The Elvis busts, Elvis impersonators, velvet Elvis, Elvis weddings, gaudy Graceland interior décor, later-life health struggles, pill dependency, and how he died, found in his bathroom at age 42, has overshadowed a simple indisputable fact: Elvis was one-of-a-kind, extraordinarily handsome, cool, charismatic, funny, and an amazing singer, arranger and song interpreter from gospels to the Beatles and Simon & Garfunkel.
No Elvis impersonator, not even Austin Butler, who was nominated for the best actor Oscar for his immersive performance in Luhrmann’s 2022 biopic, Elvis, comes close. Sorry. EPiC is that reminder.

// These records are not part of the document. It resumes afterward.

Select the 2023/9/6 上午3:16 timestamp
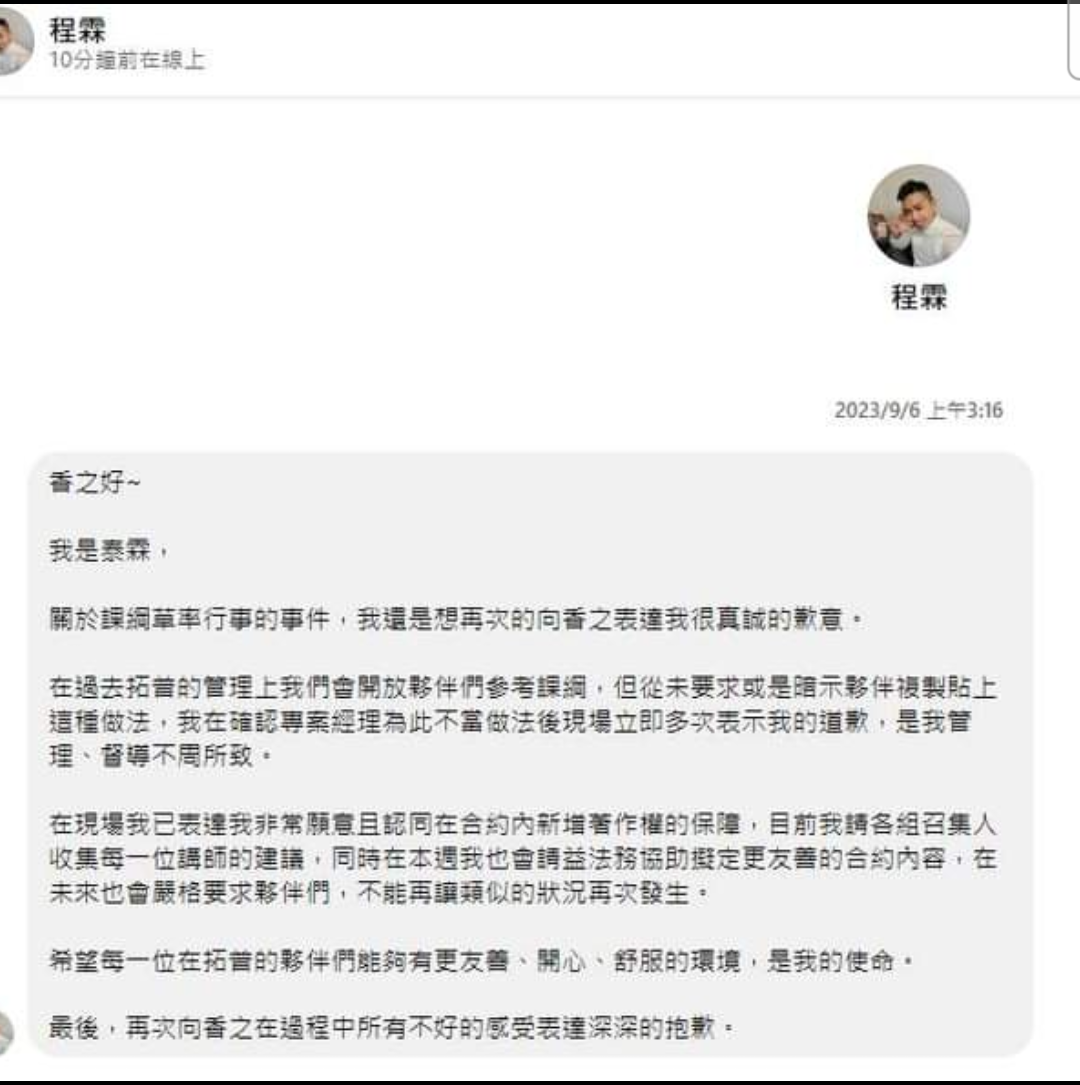This screenshot has width=1080, height=1085. (918, 410)
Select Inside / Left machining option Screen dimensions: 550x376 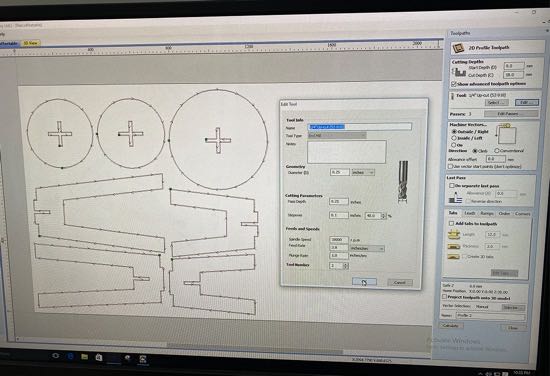tap(454, 138)
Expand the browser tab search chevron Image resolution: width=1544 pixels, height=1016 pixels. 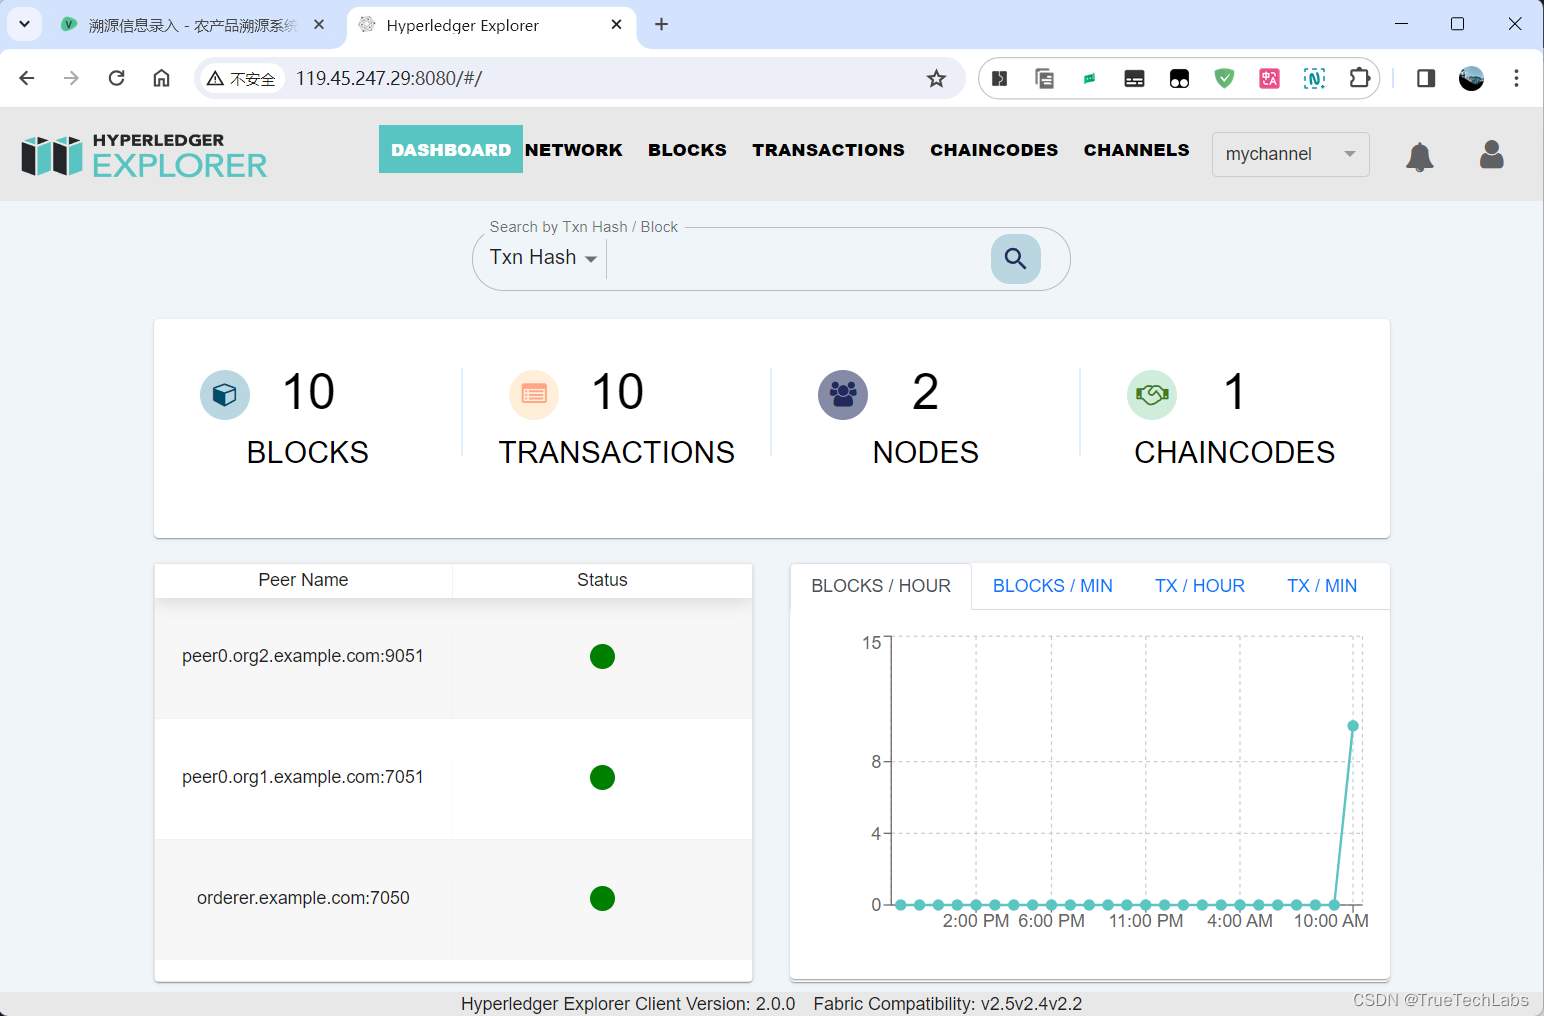(24, 24)
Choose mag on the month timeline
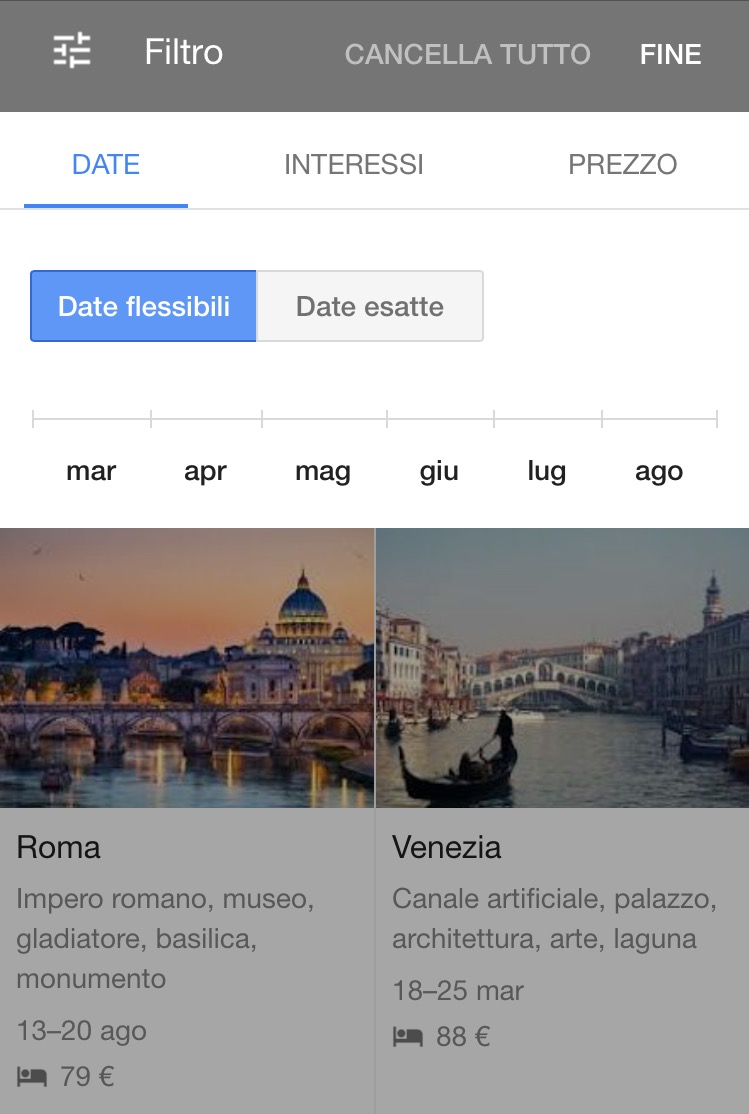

The 96-minute film, which does not yet have distribution, is culled from 59 hours of never-before-seen footage found in the vaults of the Strataca salt mines, including band rehearsals and onstage performances for his wildly successful Las Vegas residency at the International Hotel, where he played seven days a week, two shows a day, for seven and a half years (1969-1976) — it was supposed to be only a three week stint.
To provide context, there are cuts of enamoured girls to accusations his swoon-inducing hip-swivelling and electrifying rock ‘n roll was contributing to juvenile delinquency to his two-year stint in the army and starring movie roles in mostly music-based romances. But, in his own words, he wanted to return to the stage. Hence the Vegas residency.

On hand to introduce the film, the Australian director, who first came to TIFF over 30 years ago with Strictly Ballroom and went on to make other grand productions, such as Romeo + Juliet, Moulin Rouge, and The Great Gatsby, told the sold-out room that he does not view EPiC as a concert film or a documentary, rather “kind of a tone poem.”
“It’s Elvis, the person, telling you about his life through song and through words,” he said.
The film proved so electrifying in places, the audience erupted into applause and some even stood up and danced.
After the screening, Luhrmann returned to the stage with co-creator Jonathan Redmond and talked for about 15 minutes.
“It was 59 hours’ worth of film that we had scanned back in 2018, 2019 for research purposes on the movie [Elvis], but it’s 59 hours of film, which had no sound at all,” said Redmond. “Now, we have the music performances. So, we knew we were going to be okay there, but it was not synced up at all. So it took two years at Warner Brothers to sync up the picture to the music performances.”
Added Luhrmann, “One thing I will tell you in a world of AI and Auto-Tune, that man sings like that. We heard that voice with nothing around it. It doesn’t matter what’s going on out there. It doesn’t matter what condition he’s in. He is never out of tune and he is always spiritual when he sings.”
The director also revealed that there is a possibility of “a sequel,” based on the sheer volume of footage they uncovered, including the whole 1972 Hampton Roads Coliseum concert in Virginia and 45 minutes “unbroken on tape,” in which, “he just talked about his life [to his bandmates] and he was so unguarded.”
Luhrmann is clearly on a mission to replace our image of the hokey Elvis with the reason he became such an icon: magnetism and musicianship.